The Washington Post reports that a court filing that failed to properly redact the name of Wikileaks founder Julian Assange makes clear that Wikileaks founder has a sealed charge against him. The revelation came in a filing in the Eastern District of Virginia in an unrelated case involving Seitu Sulayman Kokayi, who was detained because of an alleged interest in terrorism and charged with sexual crimes involving a minor.

The filing, written by Assistant U.S. Attorney Kellen S. Dwyer, who is also assigned to the Wikileaks case, urges that Kokayi’s case be kept under seal: “due to the sophistication of the defendant and the publicity surrounding the case, no other procedure is likely to keep confidential the fact that Assange has been charged.”

Since 2012, Assange has been living in the Ecuadorean embassy in London, originally to avoid arrest for sexual assault charges in Sweden, in a case now closed. He has stayed in the embassy in order to avoid possible arrest and extradition to the United States, a fear validated by the current news.

Wikileaks has a long history of publishing government secrets. Writing in The Intercept, journalist Glenn Greenwald argues that charging Assange would be a threat to press freedom.

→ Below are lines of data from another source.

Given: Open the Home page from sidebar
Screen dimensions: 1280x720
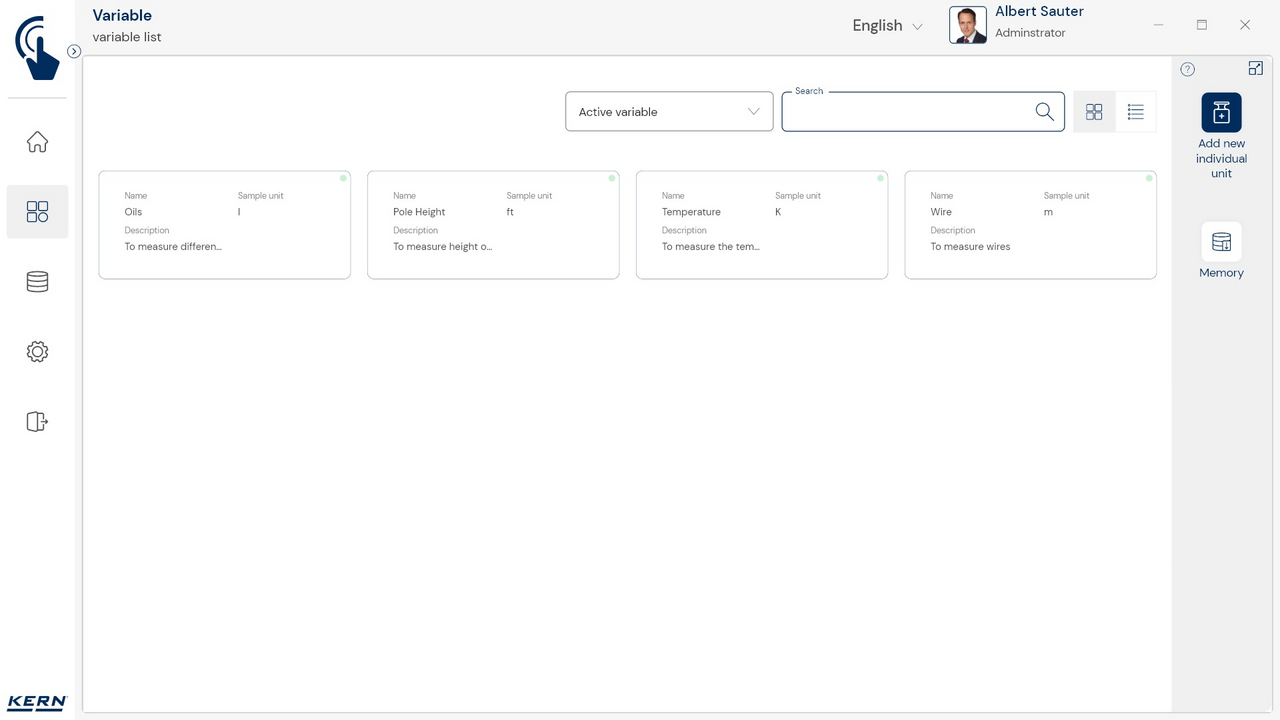Looking at the screenshot, I should (37, 142).
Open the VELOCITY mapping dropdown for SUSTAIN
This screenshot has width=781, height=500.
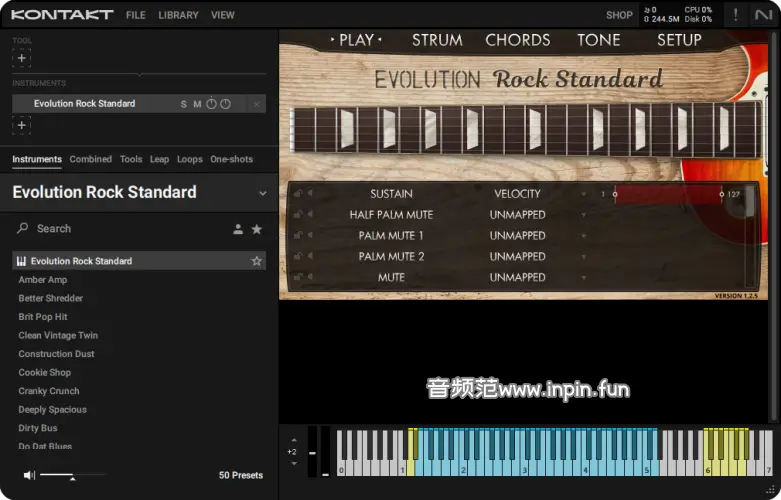(584, 194)
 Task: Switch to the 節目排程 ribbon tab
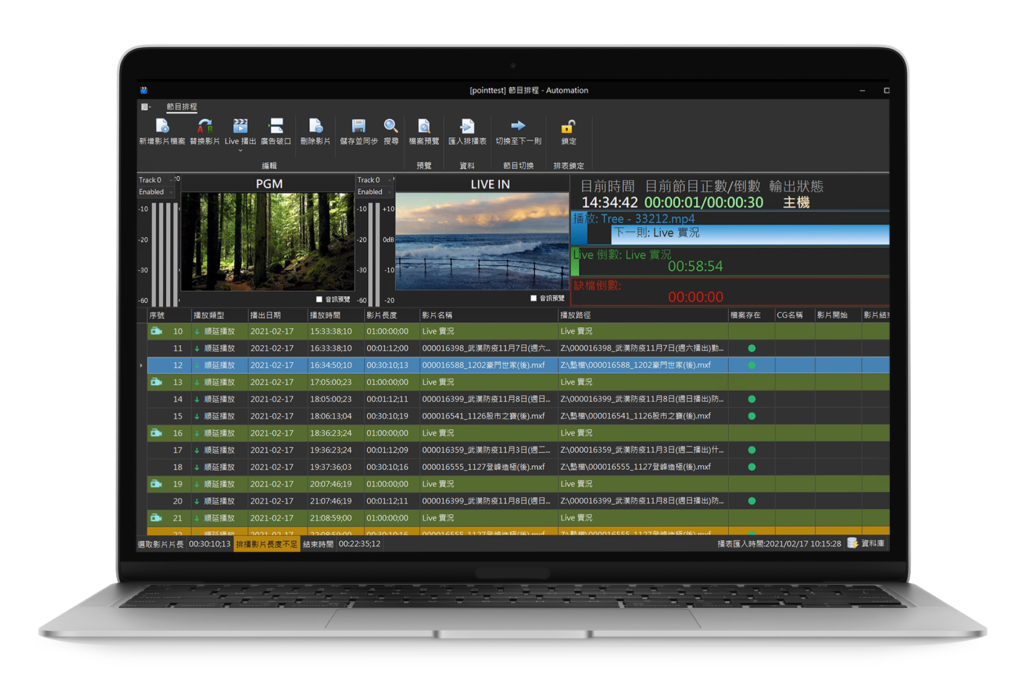(x=181, y=106)
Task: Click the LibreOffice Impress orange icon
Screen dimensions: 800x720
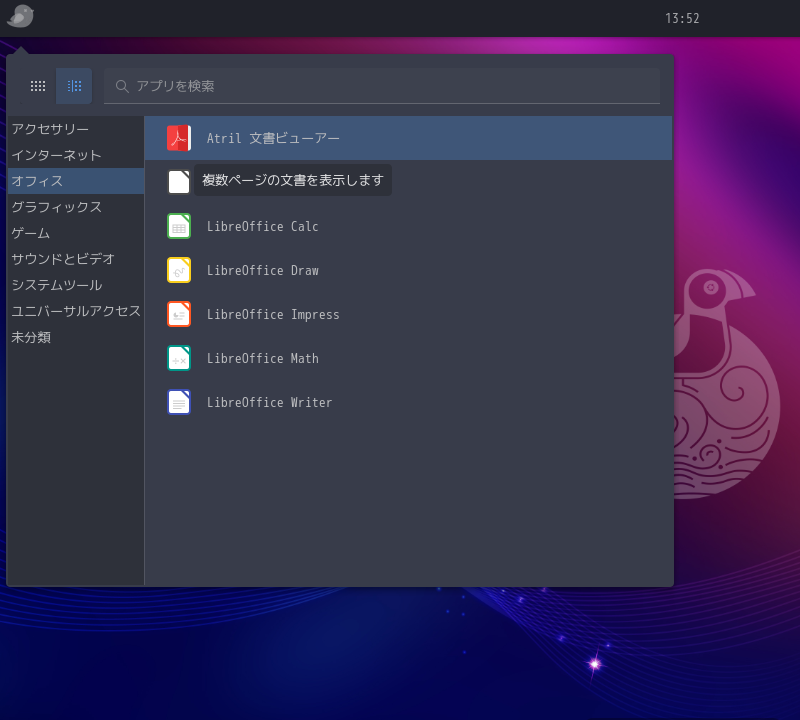Action: 179,314
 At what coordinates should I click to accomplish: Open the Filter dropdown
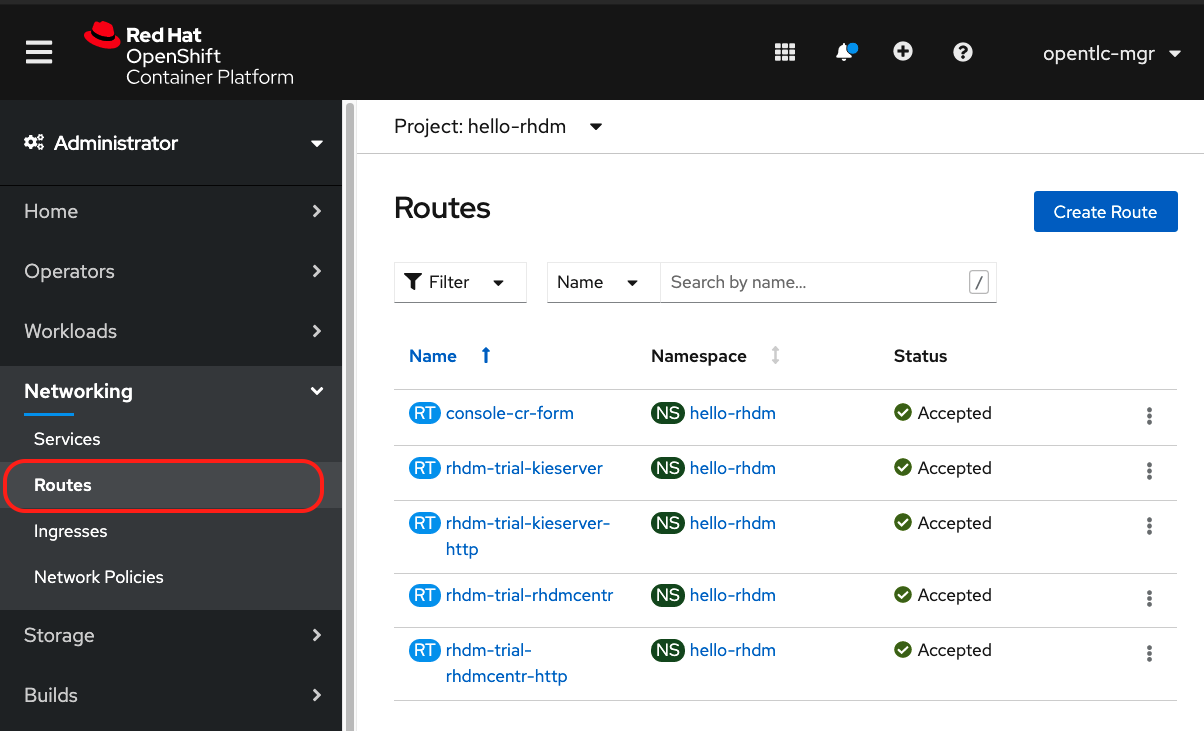pyautogui.click(x=460, y=282)
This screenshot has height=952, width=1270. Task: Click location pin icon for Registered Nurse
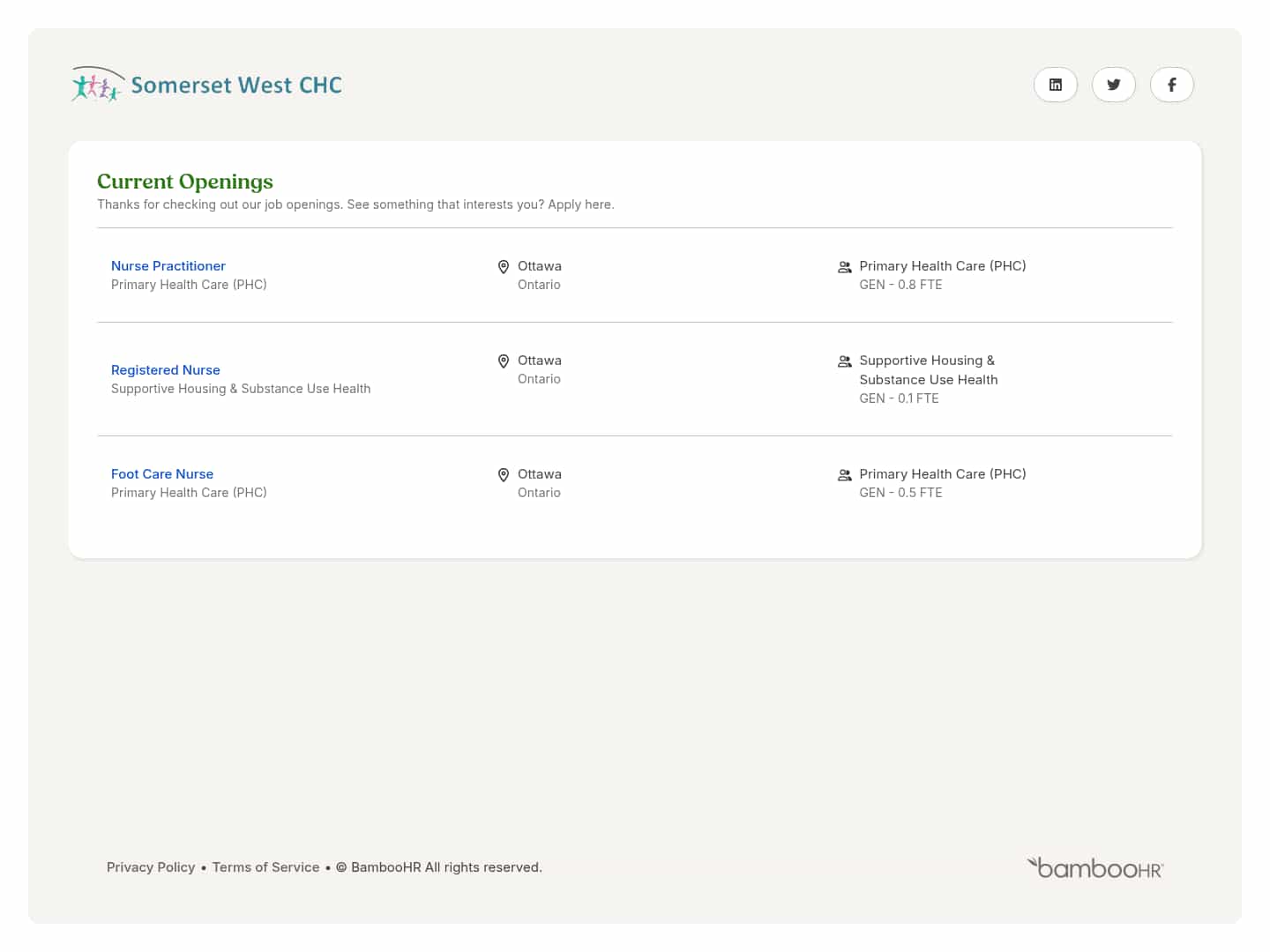[504, 361]
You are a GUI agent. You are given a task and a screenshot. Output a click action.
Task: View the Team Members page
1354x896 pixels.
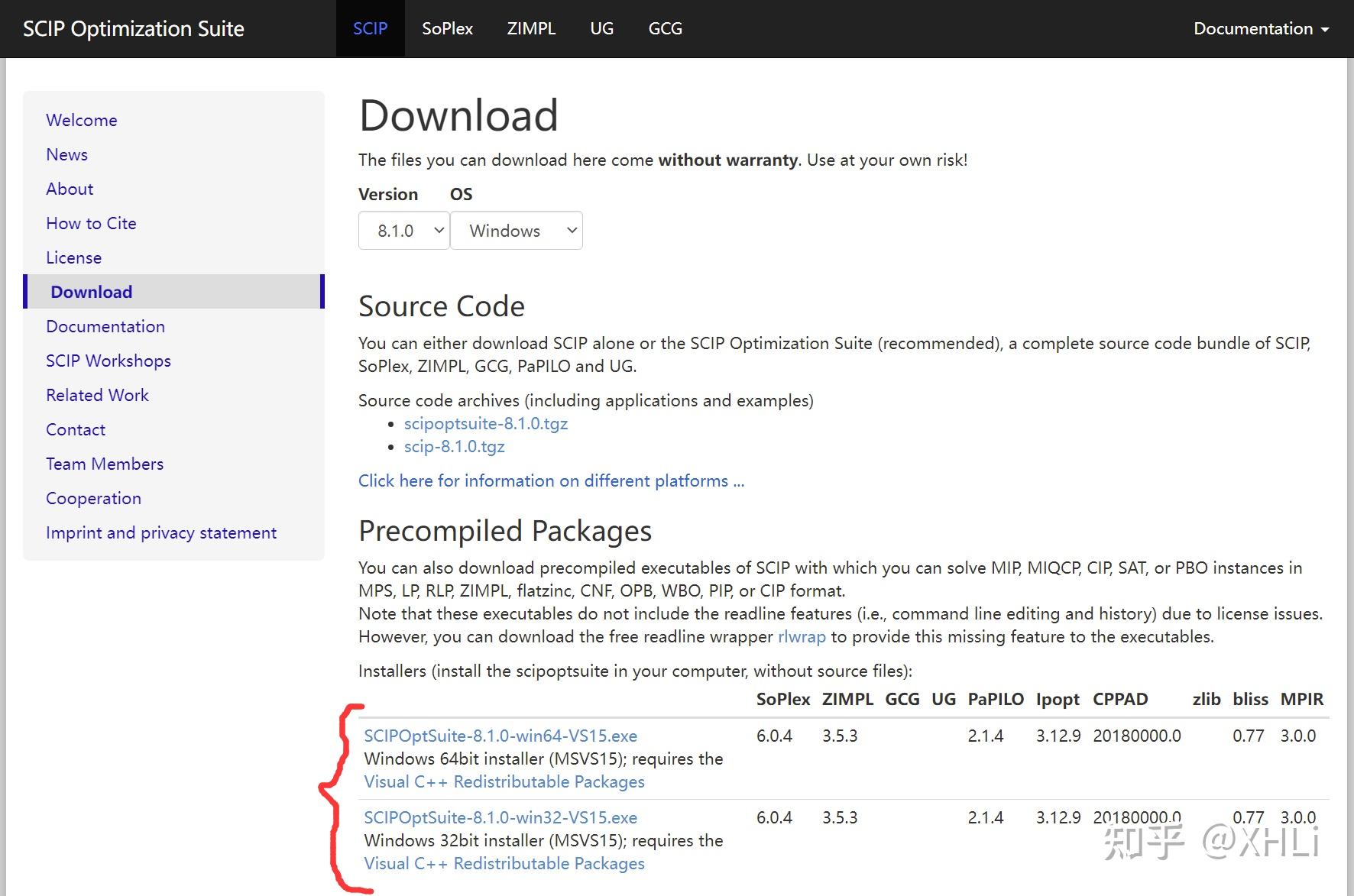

“From the Pentagon Papers to the Panama Papers to the Snowden disclosures to publication of Trump’s tax returns to the Iraq and Afghanistan war logs, some of the most important journalism over the last several decades has occurred because it is legal and constitutional to publish secret documents even if the sources of those documents obtained them through illicit or even illegal means,” Greenwald notes.

He added:

The Obama DOJ – despite launching notoriously aggressive attacks on press freedoms – recognized this critical principle when it came to WikiLeaks. It spent years exploring whether it could criminally charge Assange and WikiLeaks for publishing classified information. It ultimately decided it would not do so, and could not do so, consistent with the press freedom guarantee of the First Amendment. After all, the Obama DOJ concluded, such a prosecution would pose a severe threat to press freedom because there would be no way to prosecute Assange for publishing classified documents without also prosecuting the New York Times, the Washington Post, the Guardian and others for doing exactly the same thing.